I am trying learn several different things, so I'm building different websites to learn Ruby on Rails, LAMP, and node.js. Along with my personal website and blog.
Is there any way to run all these on the same EC2 instance?
First, there's nothing EC2-specific about setting up multiple web apps on one box. You'll want to use nginx (or Apache) in "reverse proxy" mode. This way, the web server listens on port 80 (and 443), and your apps run on various other ports. Each incoming request reads the "Host" header to map the request to a backend.

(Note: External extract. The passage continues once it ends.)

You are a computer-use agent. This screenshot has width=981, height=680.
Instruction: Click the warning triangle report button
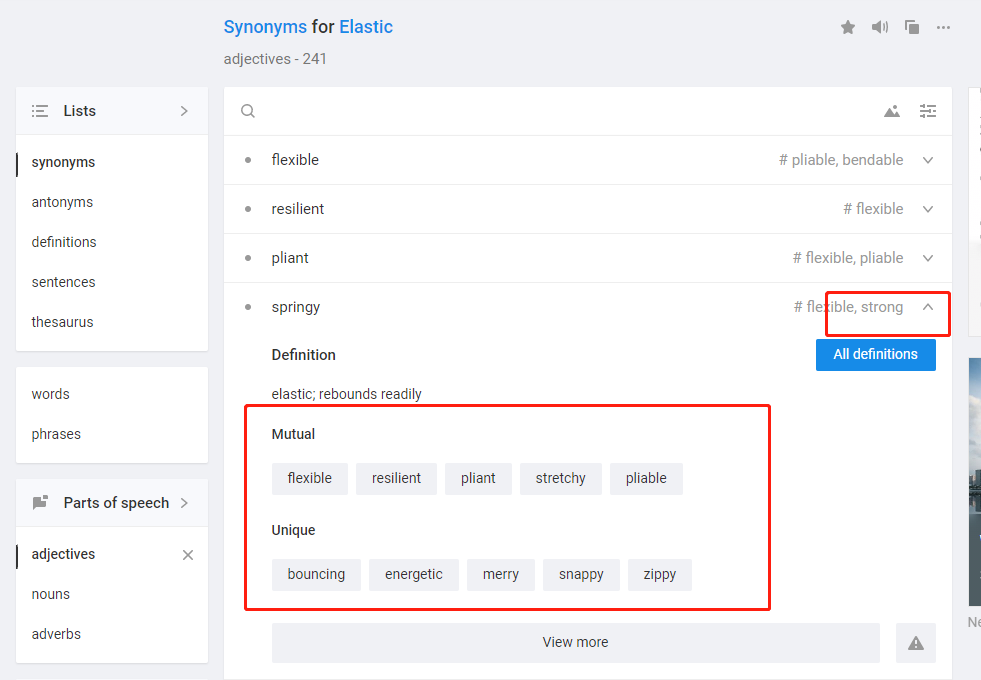click(x=915, y=642)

So different DNS names/domains show different content.
Here is how to setup nginx in reverse proxy mode: http://www.cyberciti.biz/tips/using-nginx-as-reverse-proxy.html
For each "back-end" app, you'll want to:
1) Allocate a port (3000 in this example)
2) write an upstream stanza that tells it where your app is
3) write a (virtual) server stanza that maps from the server name to the upstream location
For example:
upstream app1 {
server 127.0.0.1:3000; #App1's port
}
server {
listen *:80;
server_name app1.example.com;
# You can put access_log / error_log sections here to break them out of the common log.
## send request to backend
location / {
proxy_pass http://app1;
proxy_set_header Host $host;
proxy_set_header X-Real-IP $remote_addr;
proxy_set_header X-Forwarded-For $proxy_add_x_forwarded_for;
}
}
I prefer to have Nginx in front of Apache for two reasons: 1) nginx can serve static files with much less memory, and 2) nginx buffers data to/from the client, so people on slow internet connections don't clog your back-ends.
When testing your config, use nginx -s reload to reload the config, and curl -v -H "Host: app1.example.com" http://localhost/ to test a specific domain from your config
Adding to the #Brave answer, I would like to mention the configuration of my nginx for those who are looking for the exact syntax in implementing it.
server {
listen 80;
server_name mysite.com;
location / {
proxy_set_header X-Real-IP $remote_addr;
proxy_set_header Host $http_host;
proxy_pass http://127.0.0.1:3000;
}
}
server {
listen 80;
server_name api.mysite.com;
location / {
proxy_set_header X-Real-IP $remote_addr;
proxy_set_header Host $http_host;
proxy_pass http://127.0.0.1:4500;
}
}
Just create two server objects with unique server name and the port address.
Mind proxy_pass in each object.
Thank you.